EXERCISE PROMPT: Return each line, exactly as given, from the one containing "Instruction: Click the AutoSum sigma icon" through the end of the entries below, and skip the rest.
EXERCISE DATA below:
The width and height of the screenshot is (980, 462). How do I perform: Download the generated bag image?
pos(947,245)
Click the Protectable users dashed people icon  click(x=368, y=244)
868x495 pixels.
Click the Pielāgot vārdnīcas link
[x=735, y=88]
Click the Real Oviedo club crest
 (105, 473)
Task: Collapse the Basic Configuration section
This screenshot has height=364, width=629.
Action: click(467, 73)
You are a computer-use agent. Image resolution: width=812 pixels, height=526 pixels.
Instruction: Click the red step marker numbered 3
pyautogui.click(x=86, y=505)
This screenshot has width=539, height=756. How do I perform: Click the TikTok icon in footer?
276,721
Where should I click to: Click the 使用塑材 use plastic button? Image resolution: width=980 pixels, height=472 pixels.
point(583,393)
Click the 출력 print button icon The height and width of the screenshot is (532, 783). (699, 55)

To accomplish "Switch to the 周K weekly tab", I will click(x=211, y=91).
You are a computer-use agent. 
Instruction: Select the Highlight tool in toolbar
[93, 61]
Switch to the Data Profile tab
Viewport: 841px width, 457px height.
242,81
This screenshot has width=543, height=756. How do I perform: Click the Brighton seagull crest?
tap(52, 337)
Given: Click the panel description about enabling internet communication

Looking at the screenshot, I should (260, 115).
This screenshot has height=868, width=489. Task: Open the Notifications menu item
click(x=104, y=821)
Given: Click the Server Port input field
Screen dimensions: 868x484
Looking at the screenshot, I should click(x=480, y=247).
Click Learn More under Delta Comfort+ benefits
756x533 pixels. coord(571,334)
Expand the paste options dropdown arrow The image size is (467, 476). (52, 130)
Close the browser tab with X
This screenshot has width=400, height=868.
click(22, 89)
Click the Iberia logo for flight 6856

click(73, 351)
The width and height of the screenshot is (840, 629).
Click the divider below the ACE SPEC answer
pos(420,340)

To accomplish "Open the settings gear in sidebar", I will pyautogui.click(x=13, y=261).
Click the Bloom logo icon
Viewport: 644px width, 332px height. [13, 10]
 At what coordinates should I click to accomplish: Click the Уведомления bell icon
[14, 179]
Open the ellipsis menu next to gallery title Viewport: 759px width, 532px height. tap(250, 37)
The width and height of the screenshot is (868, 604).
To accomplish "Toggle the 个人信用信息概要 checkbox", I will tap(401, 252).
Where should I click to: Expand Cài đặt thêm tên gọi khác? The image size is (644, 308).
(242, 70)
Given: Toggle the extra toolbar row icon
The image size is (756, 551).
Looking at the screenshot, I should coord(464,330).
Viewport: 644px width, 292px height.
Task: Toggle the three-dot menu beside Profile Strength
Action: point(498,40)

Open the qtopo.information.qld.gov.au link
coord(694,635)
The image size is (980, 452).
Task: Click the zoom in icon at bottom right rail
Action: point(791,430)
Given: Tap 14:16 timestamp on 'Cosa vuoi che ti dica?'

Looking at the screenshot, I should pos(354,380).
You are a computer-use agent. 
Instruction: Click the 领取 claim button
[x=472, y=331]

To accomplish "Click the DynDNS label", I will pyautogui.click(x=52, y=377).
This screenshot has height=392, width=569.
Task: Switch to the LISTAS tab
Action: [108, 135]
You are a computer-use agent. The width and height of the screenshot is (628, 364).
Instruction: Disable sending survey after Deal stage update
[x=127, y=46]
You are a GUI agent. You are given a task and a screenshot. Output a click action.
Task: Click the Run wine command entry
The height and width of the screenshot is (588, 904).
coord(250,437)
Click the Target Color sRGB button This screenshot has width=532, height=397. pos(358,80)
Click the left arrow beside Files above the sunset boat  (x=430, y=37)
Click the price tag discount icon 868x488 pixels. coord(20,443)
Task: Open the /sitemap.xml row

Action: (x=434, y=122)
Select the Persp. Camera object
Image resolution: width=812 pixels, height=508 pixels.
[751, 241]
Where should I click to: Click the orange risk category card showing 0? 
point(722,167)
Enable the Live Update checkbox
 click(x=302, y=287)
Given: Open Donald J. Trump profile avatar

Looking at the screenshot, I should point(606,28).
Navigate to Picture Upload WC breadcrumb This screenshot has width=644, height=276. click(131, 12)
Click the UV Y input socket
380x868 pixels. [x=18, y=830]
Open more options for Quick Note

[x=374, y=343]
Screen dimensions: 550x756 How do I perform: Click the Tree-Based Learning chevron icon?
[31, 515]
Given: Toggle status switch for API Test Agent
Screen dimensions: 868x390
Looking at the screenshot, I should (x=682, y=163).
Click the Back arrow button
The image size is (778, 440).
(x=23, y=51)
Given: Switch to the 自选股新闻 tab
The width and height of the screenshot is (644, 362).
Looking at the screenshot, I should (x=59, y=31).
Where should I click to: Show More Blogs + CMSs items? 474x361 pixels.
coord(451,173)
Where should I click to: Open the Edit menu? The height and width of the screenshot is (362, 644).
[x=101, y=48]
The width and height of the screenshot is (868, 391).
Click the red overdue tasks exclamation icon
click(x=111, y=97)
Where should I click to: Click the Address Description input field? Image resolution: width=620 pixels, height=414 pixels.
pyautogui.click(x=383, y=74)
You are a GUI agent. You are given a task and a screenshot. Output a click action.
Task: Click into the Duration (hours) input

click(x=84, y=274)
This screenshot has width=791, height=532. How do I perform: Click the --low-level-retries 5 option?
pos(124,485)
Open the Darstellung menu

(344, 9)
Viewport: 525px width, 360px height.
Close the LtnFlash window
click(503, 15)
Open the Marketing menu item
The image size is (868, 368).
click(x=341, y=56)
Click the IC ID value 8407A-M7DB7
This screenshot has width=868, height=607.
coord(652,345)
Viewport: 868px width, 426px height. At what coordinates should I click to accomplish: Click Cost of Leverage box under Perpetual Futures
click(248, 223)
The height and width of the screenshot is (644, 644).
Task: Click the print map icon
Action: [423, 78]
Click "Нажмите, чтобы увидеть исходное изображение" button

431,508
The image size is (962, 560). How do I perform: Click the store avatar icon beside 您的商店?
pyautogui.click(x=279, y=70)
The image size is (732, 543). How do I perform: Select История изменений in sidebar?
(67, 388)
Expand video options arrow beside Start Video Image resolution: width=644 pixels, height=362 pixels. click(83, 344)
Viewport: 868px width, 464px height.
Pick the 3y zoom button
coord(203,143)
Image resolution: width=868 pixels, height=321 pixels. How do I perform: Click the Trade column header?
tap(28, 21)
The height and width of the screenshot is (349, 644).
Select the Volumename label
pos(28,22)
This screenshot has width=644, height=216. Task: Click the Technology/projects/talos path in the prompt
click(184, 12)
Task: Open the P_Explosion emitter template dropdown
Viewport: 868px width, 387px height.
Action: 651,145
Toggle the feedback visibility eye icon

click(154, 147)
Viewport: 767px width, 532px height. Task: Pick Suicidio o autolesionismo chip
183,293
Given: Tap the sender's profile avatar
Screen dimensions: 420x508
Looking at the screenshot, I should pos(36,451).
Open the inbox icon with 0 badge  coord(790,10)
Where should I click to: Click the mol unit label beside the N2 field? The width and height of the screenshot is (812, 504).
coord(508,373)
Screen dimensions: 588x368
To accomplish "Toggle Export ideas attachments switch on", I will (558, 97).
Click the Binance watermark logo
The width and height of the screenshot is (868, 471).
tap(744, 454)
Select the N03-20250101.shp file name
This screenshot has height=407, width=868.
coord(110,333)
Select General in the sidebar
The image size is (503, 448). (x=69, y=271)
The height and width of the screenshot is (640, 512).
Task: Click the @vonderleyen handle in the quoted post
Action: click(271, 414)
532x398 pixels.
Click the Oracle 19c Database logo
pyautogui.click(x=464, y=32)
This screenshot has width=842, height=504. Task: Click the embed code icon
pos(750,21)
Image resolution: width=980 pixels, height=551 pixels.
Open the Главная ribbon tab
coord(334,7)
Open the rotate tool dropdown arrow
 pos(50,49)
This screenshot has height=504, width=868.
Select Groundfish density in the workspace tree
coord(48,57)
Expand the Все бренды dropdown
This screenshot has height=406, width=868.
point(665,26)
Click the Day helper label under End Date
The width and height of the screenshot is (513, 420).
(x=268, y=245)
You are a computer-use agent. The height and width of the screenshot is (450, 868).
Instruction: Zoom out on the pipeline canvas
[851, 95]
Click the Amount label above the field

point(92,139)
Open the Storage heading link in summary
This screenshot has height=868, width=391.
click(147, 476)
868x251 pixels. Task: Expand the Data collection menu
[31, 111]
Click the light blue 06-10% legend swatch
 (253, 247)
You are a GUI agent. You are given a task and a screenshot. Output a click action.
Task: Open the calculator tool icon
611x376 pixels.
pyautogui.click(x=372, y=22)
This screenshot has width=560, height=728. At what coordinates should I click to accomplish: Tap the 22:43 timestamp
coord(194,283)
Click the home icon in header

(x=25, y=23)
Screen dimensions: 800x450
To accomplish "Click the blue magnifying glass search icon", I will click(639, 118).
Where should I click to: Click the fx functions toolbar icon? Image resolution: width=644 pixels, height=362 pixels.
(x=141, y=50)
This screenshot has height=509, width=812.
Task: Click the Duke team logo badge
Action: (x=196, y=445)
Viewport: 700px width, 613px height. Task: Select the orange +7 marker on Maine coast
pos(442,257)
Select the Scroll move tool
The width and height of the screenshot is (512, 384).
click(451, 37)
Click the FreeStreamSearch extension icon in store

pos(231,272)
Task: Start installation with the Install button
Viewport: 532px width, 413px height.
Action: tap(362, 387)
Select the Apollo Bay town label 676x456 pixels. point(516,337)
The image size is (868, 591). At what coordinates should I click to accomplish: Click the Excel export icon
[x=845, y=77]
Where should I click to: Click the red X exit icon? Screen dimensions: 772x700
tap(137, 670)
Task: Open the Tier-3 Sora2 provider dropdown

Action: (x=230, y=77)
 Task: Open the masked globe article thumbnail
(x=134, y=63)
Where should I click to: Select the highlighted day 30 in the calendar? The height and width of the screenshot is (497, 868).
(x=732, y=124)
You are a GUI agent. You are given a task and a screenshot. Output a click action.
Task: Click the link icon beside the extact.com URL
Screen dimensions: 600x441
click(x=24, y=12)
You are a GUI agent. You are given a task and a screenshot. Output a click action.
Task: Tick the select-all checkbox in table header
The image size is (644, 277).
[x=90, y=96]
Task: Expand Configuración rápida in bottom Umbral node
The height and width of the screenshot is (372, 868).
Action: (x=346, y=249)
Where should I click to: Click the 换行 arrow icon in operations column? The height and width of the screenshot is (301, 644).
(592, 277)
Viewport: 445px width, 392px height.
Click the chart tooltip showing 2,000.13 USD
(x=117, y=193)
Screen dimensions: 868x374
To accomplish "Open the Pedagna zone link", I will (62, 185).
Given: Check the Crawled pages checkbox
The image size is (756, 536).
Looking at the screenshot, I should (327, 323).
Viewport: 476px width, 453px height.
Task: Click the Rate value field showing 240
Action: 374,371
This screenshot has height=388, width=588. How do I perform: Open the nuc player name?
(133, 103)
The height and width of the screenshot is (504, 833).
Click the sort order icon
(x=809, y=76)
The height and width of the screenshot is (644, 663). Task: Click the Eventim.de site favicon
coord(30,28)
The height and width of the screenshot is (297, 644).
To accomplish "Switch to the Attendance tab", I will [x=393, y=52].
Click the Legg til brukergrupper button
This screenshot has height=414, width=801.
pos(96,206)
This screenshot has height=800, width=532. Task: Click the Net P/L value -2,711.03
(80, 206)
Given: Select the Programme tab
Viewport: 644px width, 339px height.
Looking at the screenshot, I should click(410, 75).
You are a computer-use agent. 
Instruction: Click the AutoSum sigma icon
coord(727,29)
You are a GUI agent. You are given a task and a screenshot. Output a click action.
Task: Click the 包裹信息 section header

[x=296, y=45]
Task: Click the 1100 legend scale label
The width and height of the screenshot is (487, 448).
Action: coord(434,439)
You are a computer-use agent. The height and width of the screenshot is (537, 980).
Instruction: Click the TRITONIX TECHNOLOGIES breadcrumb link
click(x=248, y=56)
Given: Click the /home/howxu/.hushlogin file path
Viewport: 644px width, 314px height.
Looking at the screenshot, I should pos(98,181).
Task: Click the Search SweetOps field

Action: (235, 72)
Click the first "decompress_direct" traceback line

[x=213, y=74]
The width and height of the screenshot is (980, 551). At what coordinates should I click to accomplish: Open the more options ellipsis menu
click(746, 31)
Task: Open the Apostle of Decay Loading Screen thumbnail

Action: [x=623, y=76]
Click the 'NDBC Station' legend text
End of EXERCISE DATA.
RESPONSE AREA:
Instruction: Click the AutoSum sigma icon
coord(727,29)
You are a GUI agent. You are given a task and a screenshot. Output a click action.
Task: Click the 包裹信息 section header

[x=296, y=45]
Task: Click the 1100 legend scale label
The width and height of the screenshot is (487, 448).
Action: coord(434,439)
You are a computer-use agent. The height and width of the screenshot is (537, 980).
Instruction: Click the TRITONIX TECHNOLOGIES breadcrumb link
click(x=248, y=56)
Given: Click the /home/howxu/.hushlogin file path
Viewport: 644px width, 314px height.
Looking at the screenshot, I should pos(98,181).
Task: Click the Search SweetOps field

Action: (235, 72)
Click the first "decompress_direct" traceback line

[x=213, y=74]
The width and height of the screenshot is (980, 551). At what coordinates should I click to accomplish: Open the more options ellipsis menu
click(746, 31)
Task: Open the Apostle of Decay Loading Screen thumbnail

Action: [x=623, y=76]
Click the 'NDBC Station' legend text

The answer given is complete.